Recuerdo que le dije a mi madre que ya era suficiente. Habían
hincado a Kirara demasiadas veces, le habían sacado tantas placas, tantos
exámenes que la pobre tenía las venas hinchadas y varias partes del cuerpo
calvas. Suficiente, le dije. Si el ecocardiograma no nos decía nada la íbamos a
dejar rendirse. Era nuestro último intento.
Llegamos el día siguiente para hacer la prueba. Le afeitaron
el pecho y la sostuve mientras le hacían el examen. El doctor estaba tranquilo
y hacía bromas y asumí que eso significada aunque no había visto nada demasiado
trágico. Cuando vino el veterinario de cabecera de Kirara y vio los resultados
nos explicó algunas cosas superficiales, que había una materia y que iba a ver
más detenidamente las pruebas. Esperamos unos minutos y pasamos al consultorio.
Allí se acabó todo. El origen del líquido era un tumor al lado de su corazón.
Era imposible de extraerlo sin matarla por la cercanía con el órgano vital que,
además, se había endurecido por el esfuerzo. Solo había una salida. Nos dejó un
momento para pensarlo. Mi madre y yo nos quedamos en la sala de espera. Yo no
podía hablar.
“Lo hemos intentado todo” me decía mi mamá una y otra
vez y yo asentía porque era cierto pero aún así no quería aceptarlo. Yo no pude
hablar con el doctor. Mi madre le dijo lo que habíamos decidido e hicimos la
cita para el día siguiente. Esa noche vinieron algunas personas a despedirse de
ella y pasé la noche abrazándola, apreciando cada caricia porque bien podría
ser la última. Cuando amaneció me arrepentí de lo que habíamos decidido. No
quería ir al veterinario. No quería. Pero la vi respirando a toda velocidad, la
vi ahogándose, sintiéndose débil y supe que era necesario. Kirara merecía
descansar.
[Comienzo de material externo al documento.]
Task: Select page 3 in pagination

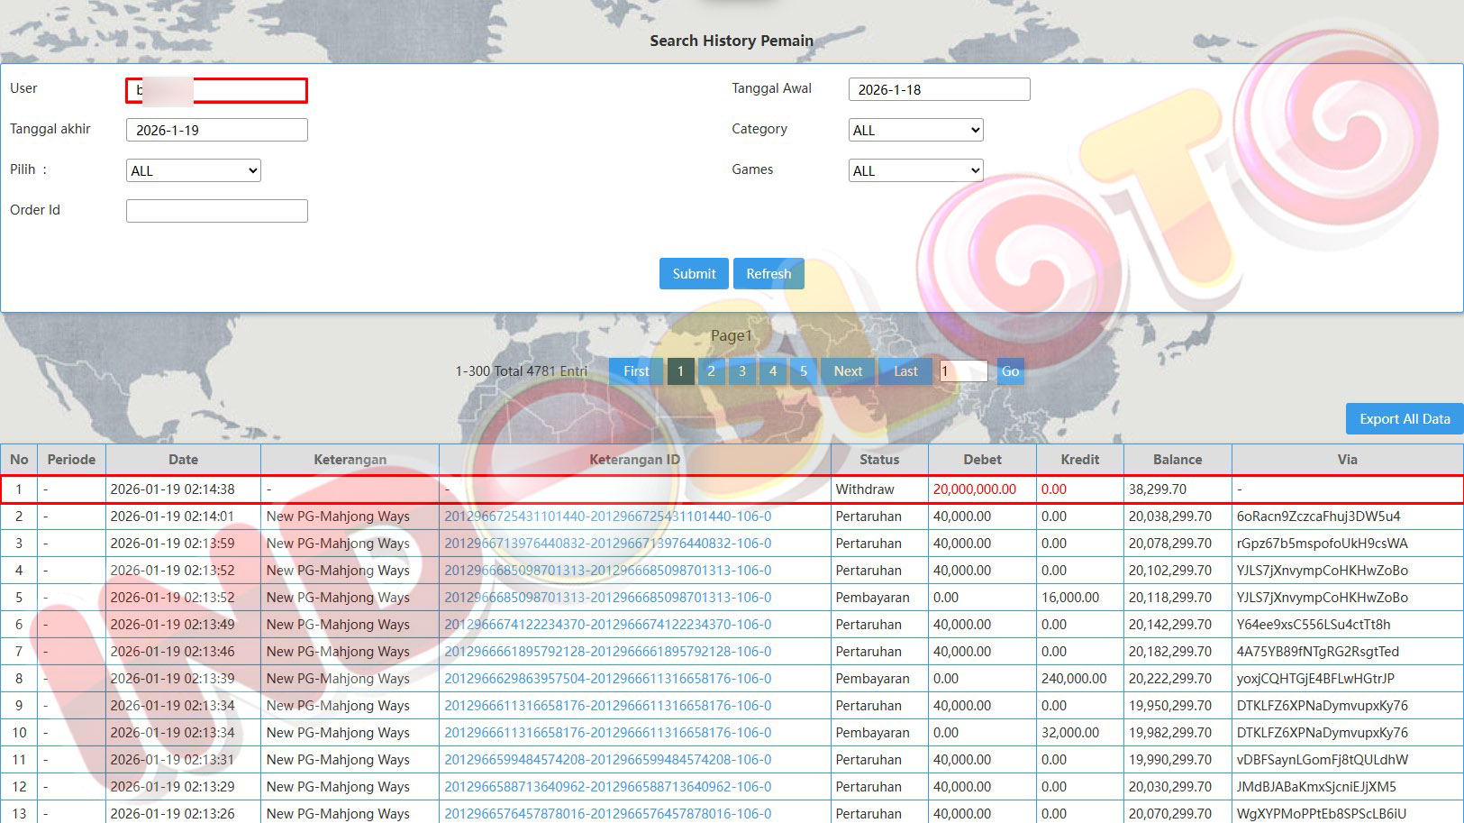Action: (x=741, y=371)
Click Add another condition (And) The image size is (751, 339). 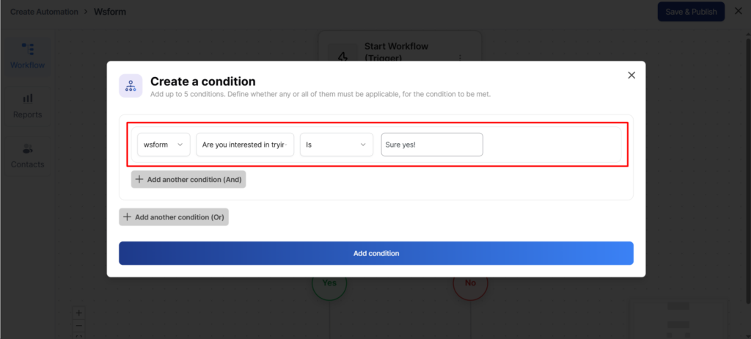tap(188, 179)
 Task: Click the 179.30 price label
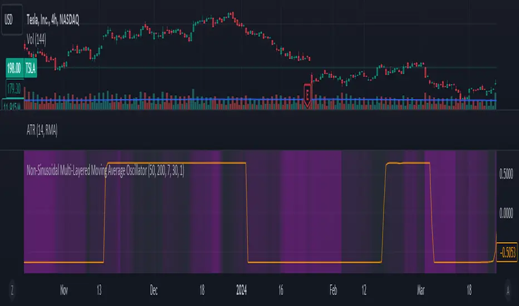pyautogui.click(x=14, y=87)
Fue el recorrido en auto más largo que recuerdo.
Nunca había llorado tanto en mi vida.
La extraño. Cada día la extraño y no entiendo cómo puede
haber ya pasado más de un año y que me duela tantísimo aún. Sus ojos celestes,
su mirada tierna, su maullido tenue, su personalidad tan suave… Recuerdo cada
detalle con la cruel precisión del amor. Cremamos sus restos y los tengo en el
escritorio de mi cuarto. Se que puede parecer raro pero siento que es a donde a ella le hubiera
gustado estar.
Kirara, se que no me puedes escuchar y aún si lo hicieras no me
entenderías pero espero que de alguna forma sepas lo que significaste para mi.
Gracias por esos once años. Gracias por estar allí en los peores y los mejores
momentos. Gracias por acompañarme cuando sentía que no podía con la vida y
cuando sentía que la vida no podía conmigo. Gracias por darme al amor más
sincero del mundo y por todas tus pequeñas locuras. Gracias por aguantarme todo
ese tiempo. Gracias, Kirara. Solo eso, gracias.
Gracias Marne!! Gracias por compartir tanto!!!